In late May 2010, shortly after his accidental discharge conviction, Ménard was accused of having an inappropriate sexual relationship with a subordinate, Master Corporal Bianka Langlois. The relationship began in Canada in 2008 and continued after they were deployed to Afghanistan, where it was reportedly an open secret among personnel in Kandahar. After Yon blogged about the affair in early 2010, military officials began an internal investigation, as Canadian military regulations forbid sexual relationships during active deployments. Evidence of the affair was discovered in the pair's emails, and they were questioned. Langlois admitted the relationship to investigators, although Ménard pressured her to delete her emails and recant. According to court documents, he "lied twice about the affair when confronted".

Lieutenant General Marc Lessard, commander of Canada's military abroad, stripped Ménard of his command of Task Force Kandahar on May 30. It was the first time since World War II that a Canadian general had been dismissed on the battlefield.

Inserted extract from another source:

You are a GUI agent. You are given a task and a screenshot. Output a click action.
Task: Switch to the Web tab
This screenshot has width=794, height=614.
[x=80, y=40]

Vance resumed command shortly after Ménard's removal.

Ménard was charged on July 12, 2010, with four counts: three from the National Defence Act relating to the inappropriate conduct and obstruction of justice, and one from the Criminal Code of Canada relating to obstruction of justice. Ménard was sent home to Canada and assigned a desk job in Ottawa. He resigned from the military effective December 2010. On July 21, 2011, he pled guilty to two counts relating to inappropriate conduct; the obstruction charges were dropped. He was fined $7,000 and demoted to the rank of colonel, although his resignation rendered the demotion symbolic. The incident resulted in public debate in Canada about the Canadian military's rules about fraternization as well as workplace relationships in general.

== Private sector ==

=== GardaWorld ===
Security company GardaWorld hired Ménard in November 2011 as their managing director for Afghanistan, working out of Afghanistan and Dubai in the United Arab Emirates. Canada's Department of National Defence paid $40,000 for him to relocate from the Montreal area to the United Arab Emirates to take up the job, under a policy which allows retired members with at least 20 years of service to claim the cost of one post-retirement move.

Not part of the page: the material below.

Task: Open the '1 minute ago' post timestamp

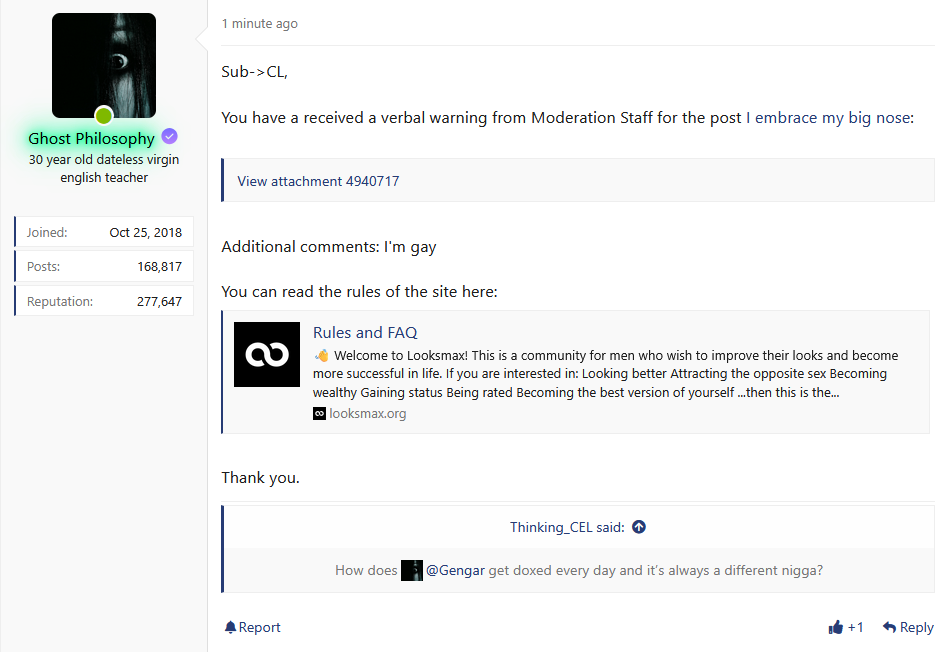Action: (x=259, y=23)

On January 10, 2014, Ménard was arrested in Kabul following a meeting with Afghan officials. He was accused of possessing military equipment – 129 rifles and 148 radios – without a license. Afghan authorities described the charges as "gun smuggling," but GardaWorld described the situation as an administrative issue relating to licensing for the equipment, as Afghanistan strictly regulates the licensing of military equipment to private military contractors. Ménard was kept in a holding facility until he was released without charges on February 19. He departed the country for Dubai shortly after.

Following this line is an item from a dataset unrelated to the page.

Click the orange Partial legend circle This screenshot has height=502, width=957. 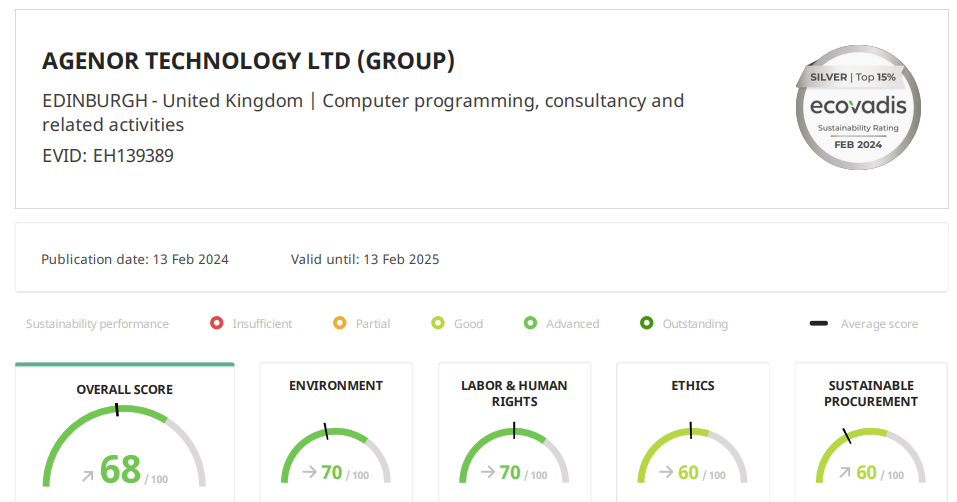point(339,323)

=== Subsequent positions ===
After spending nearly 6 years with GardaWorld, Ménard resigned in early 2017 to assume the position of chief operations officer with Quebec-based supply chain, Groupe Robert. Ménard later served as the chief executive officer of Montreal-based security technology company Octasic. As of 2023, Ménard is the chief operating and financial officer at Voti Detection, a Montreal-based company which specializes in 3D X-ray security scanning.

== Personal life ==
Ménard is married with two children. His wife was a major in the Canadian Armed Forces.